HAGGERTY ROAD: There has long been a stalemate between Commerce and West Bloomfield townships about Commerce’s desire to widen the two-lane stretch of road between Pontiac Trail and Richardson Road. Do you support widening Haggerty to allow for better traffic flow? Why or why not? If so, what can or should the township do to see the proposal to fruition?
ZONER: I’m going to answer that, but it’s not a “yes” or “no” type question so I’m going to lead you into this. In two years, the Road Commission for Oakland County will be making some improvements to Haggerty Road between Oakley Park and Richardson Road. That’s not part of the DDA thing. That’s part of the Road Commission (plan), and we contributed some Tri-party money to help that happen.
But this will help. But more has to be done. The improvements have to be from 14 Mile Road north to M-59. Union Lake Road is the bottleneck, not Haggerty Road. I will support widening Haggerty Road completely when Union Lake Road is in the plan. A few residents convinced the (township) boards of White Lake, West Bloomfield, and Waterford to pass a resolution that Commerce Township should not improve Haggerty and Union Lake Road to more than three lanes. It would help if these resolutions were rescinded so that the Road Commission can get a grant to make the improvements needed to eliminate the congestion as you see it today.
TOP ISSUES: What are the three most important issues for the township, and how do you propose to address them?

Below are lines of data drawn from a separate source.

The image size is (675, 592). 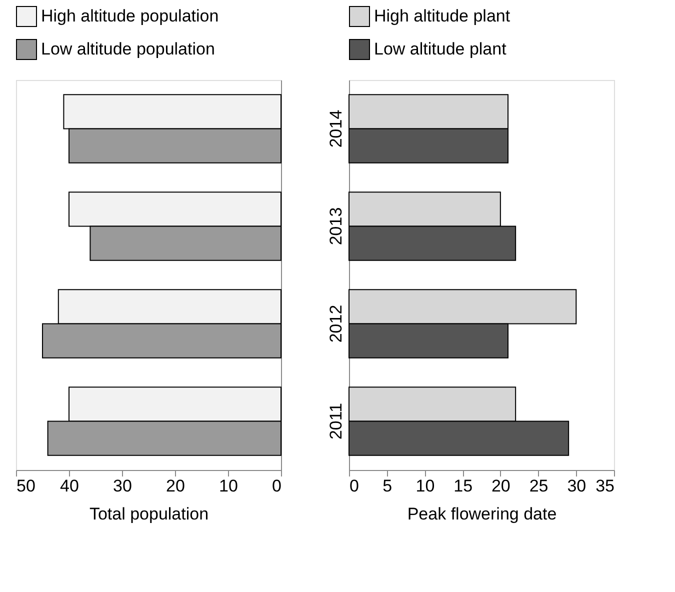 What do you see at coordinates (538, 486) in the screenshot?
I see `x-tick-label: 25` at bounding box center [538, 486].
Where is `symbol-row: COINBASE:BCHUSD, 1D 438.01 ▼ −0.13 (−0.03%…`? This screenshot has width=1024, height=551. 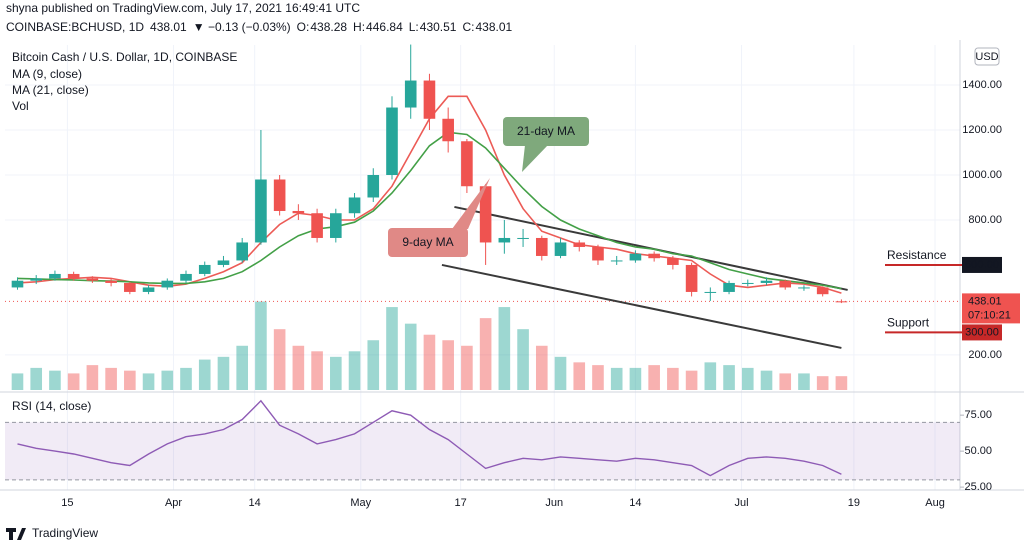 symbol-row: COINBASE:BCHUSD, 1D 438.01 ▼ −0.13 (−0.03%… is located at coordinates (259, 27).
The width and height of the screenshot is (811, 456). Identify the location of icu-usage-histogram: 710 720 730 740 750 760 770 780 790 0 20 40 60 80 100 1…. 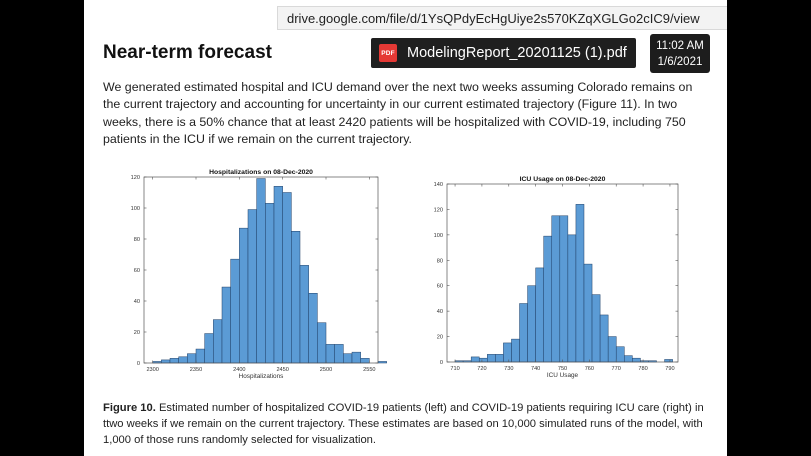
(556, 278).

ZONER: Keep in mind we are in an essential mode and it takes money to make improvements. So if there is funding either by grants, ballot proposals, or increased property values, my three improvements for the quality of life in Commerce Township would be to add more non-motorized paths, make park enhancements, and provide for more ordinance enforcements.
It has to be done through funding, and right now we are not into having any extra money. We eliminated our (code) enforcement officer. We hired in a contractor who is doing those, but he is also doing some of the engineering. So there just isn’t enough money to go around to get these things. Non-motorized pathways and park enhancements are going to be a ballot proposal. Ordinance enforcements are going to be able to add that extra element on as property values increase.
WHY YOU? Why specifically should voters choose you over your opponent?
ZONER: Briefly, my experience, my reliability, my leadership, and my dedication. Since I was voted to the position of township supervisor in 1998, I’ve built three new fire stations under budget; added a sub police station to (Fire) Station No. 4; saved over $1 million using (the Oakland) County Equalization (Division) and eliminating the assessing department; kept the township within budget; even in hard times was able to put dollars aside for emergency situations; even added more land for open space; added more play stations for our parks; created a township library; and built a new township hall. My opponent (has done) zero (of that).